En los últimos años, hemos visto un incremento en los problemas de salud mental entre los estudiantes de enseñanza básica y media en Chile. Según un informe de 2023 del Ministerio de Salud, cerca del 30% de los adolescentes presenta síntomas de ansiedad y depresión. Además, un estudio de la Universidad de Chile reveló que el 60% de los jóvenes siente que su salud mental ha empeorado desde el inicio de la pandemia de COVID-19. Sin embargo, esta situación no se ha abordado de manera integral en el contexto del mundo actual. Aunque Chile es un país latinoamericano conocido por su estilo de vida “ligero”, también es parte de una sociedad que se ha dejado llevar por la rapidez que caracteriza al mundo contemporáneo.
Existe una percepción errónea de que los chilenos somos “flojos”, muchas veces dejamos todo para última hora (lo que puedo confirmar personalmente).
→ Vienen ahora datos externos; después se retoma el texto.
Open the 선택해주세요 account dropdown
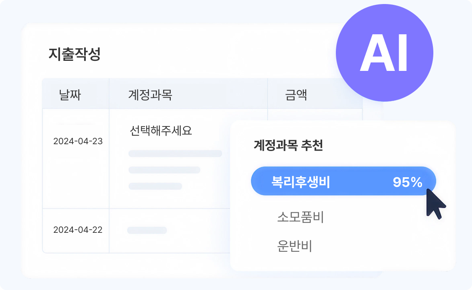 pos(161,131)

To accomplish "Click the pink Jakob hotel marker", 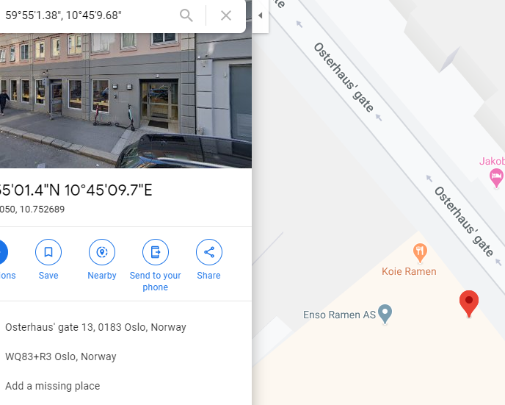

Aun así, esto no impide que impongamos a nuestros niños expectativas desmedidas: que si no sacan menos de un 6 no tendrán futuro, que si no les va bien en matemáticas no son inteligentes, que si les gusta el arte no servirán, que si no ingresan a la Universidad de Chile no son lo suficientemente buenos, entre otros mensajes dañinos.
Vivimos en una sociedad que busca ser algo que no somos. Si bien es positivo aspirar a ser mejores, es crucial establecer límites para evitar la toxicidad. Cuanto más peso se les impone a los estudiantes, menos motivación tienen para estudiar. Además, el entorno laboral de los padres puede generar presión adicional, ya que los niños observan cómo sus padres priorizan el trabajo sobre el tiempo en familia. Las redes sociales también juegan un papel importante: la hiperconectividad trae consigo tanto ventajas como desventajas. Por un lado, ha automatizado procesos; por otro, ha acelerado el ritmo de vida, lo que puede causar ansiedad. Conectan a las personas, pero también abren la puerta a malas intenciones hacia los niños. Además, la constante exposición a otras realidades lleva a comparaciones perjudiciales.
La llamada “generación de cristal” es el resultado de una combinación de factores: desde la presión que los adultos ejercen sobre los niños hasta los efectos adversos de la tecnología que debería ser un apoyo.
Es fundamental que tanto el sistema educativo como la sociedad en general no solo reconozcan esta situación, sino que también aborden la problemática. Necesitamos dejar de etiquetar a esta generación como “problemática” y empezar a explorar nuevos métodos de enseñanza y crianza.
Por ello, llevaré a cabo una investigación que respalde este argumento, con la intención de no solo ayudar a quienes enfrentan estas dificultades, sino también contribuir a la concientización sobre los factores que afectan nuestra sociedad y, así, avanzar hacia un futuro mejor.